Lay out everything from the start of the material below down through the line containing "click(377, 313)" as a JSON list of strings, one string per line. Leave out blank lines.

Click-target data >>
==================================================
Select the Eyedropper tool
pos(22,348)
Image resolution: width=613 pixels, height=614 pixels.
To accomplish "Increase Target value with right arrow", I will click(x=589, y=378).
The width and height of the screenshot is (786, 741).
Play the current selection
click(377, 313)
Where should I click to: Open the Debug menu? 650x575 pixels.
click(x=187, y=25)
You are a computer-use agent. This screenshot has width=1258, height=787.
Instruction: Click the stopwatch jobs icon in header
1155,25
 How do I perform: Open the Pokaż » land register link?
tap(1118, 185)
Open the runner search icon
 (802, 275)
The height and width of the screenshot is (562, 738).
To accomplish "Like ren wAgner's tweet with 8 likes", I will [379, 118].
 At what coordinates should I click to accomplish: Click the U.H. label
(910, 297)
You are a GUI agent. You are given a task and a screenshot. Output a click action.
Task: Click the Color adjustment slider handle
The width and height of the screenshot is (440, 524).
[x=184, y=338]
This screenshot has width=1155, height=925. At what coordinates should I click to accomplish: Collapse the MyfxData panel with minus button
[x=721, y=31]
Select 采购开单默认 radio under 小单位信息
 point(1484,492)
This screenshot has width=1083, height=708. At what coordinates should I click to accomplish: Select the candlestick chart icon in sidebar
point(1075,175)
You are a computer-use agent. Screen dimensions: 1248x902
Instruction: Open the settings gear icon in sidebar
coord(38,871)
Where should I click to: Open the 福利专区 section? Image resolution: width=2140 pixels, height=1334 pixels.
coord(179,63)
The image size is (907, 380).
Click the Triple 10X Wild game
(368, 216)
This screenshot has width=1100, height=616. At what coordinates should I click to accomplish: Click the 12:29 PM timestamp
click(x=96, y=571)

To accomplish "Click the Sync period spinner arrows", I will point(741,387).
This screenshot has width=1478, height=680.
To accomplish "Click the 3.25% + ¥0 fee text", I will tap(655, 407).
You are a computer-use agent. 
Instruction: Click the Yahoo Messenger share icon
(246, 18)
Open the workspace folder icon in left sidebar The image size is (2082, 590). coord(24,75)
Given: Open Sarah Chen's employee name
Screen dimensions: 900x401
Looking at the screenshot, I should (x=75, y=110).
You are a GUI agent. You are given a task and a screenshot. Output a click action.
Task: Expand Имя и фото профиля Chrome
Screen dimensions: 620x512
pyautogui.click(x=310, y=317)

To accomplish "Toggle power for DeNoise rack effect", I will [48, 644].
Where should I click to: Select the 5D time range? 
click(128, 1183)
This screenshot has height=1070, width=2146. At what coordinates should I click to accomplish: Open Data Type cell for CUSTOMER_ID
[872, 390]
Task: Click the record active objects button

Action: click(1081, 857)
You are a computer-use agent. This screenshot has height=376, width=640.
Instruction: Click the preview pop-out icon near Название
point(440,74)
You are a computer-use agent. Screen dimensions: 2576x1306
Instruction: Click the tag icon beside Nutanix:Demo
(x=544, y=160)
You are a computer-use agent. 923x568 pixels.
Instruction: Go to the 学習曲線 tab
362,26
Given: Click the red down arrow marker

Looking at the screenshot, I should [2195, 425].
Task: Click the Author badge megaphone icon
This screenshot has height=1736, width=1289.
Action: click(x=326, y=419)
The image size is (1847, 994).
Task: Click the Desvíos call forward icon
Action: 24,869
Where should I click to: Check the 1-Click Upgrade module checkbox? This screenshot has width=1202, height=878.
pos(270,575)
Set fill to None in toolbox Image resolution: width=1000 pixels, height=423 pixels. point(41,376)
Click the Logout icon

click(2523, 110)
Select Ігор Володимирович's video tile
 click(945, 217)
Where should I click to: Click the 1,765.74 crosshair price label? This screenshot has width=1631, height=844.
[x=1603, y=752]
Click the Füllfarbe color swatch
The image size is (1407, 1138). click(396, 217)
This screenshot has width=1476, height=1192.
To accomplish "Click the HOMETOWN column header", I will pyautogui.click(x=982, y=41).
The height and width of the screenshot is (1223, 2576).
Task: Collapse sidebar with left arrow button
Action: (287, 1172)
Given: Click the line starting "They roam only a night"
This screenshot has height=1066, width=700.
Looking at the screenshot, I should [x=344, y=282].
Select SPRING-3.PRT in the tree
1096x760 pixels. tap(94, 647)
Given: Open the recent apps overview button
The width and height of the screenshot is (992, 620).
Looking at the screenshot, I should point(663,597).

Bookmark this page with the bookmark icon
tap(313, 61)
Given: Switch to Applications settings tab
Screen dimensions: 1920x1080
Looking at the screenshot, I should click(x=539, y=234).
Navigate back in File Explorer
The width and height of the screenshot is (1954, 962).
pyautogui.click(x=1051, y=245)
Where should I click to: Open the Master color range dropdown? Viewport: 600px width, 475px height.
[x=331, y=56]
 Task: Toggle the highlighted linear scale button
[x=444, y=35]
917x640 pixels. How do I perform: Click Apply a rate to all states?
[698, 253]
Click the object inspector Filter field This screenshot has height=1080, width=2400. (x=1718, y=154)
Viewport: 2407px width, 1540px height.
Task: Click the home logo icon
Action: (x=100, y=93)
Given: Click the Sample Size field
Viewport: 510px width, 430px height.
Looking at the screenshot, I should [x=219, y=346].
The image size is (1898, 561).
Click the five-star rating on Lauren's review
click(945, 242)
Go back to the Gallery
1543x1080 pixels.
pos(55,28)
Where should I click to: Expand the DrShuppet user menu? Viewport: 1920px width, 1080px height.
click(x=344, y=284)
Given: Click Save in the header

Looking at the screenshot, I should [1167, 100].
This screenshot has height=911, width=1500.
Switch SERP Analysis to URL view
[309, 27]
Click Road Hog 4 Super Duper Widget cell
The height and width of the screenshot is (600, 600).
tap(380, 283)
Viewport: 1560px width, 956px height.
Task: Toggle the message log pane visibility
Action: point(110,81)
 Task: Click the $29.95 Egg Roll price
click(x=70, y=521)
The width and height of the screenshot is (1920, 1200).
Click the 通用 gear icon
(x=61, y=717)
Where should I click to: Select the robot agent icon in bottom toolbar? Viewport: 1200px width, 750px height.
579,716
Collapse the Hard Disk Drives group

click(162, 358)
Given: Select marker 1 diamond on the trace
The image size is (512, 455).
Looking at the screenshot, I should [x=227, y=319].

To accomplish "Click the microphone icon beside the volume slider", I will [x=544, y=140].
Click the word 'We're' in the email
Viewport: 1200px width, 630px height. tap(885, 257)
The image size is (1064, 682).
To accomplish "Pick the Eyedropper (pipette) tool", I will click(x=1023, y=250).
==================================================
Result of the exercise >>
[
  "Select the Eyedropper tool",
  "pos(22,348)",
  "Image resolution: width=613 pixels, height=614 pixels.",
  "To accomplish \"Increase Target value with right arrow\", I will click(x=589, y=378).",
  "The width and height of the screenshot is (786, 741).",
  "Play the current selection",
  "click(377, 313)"
]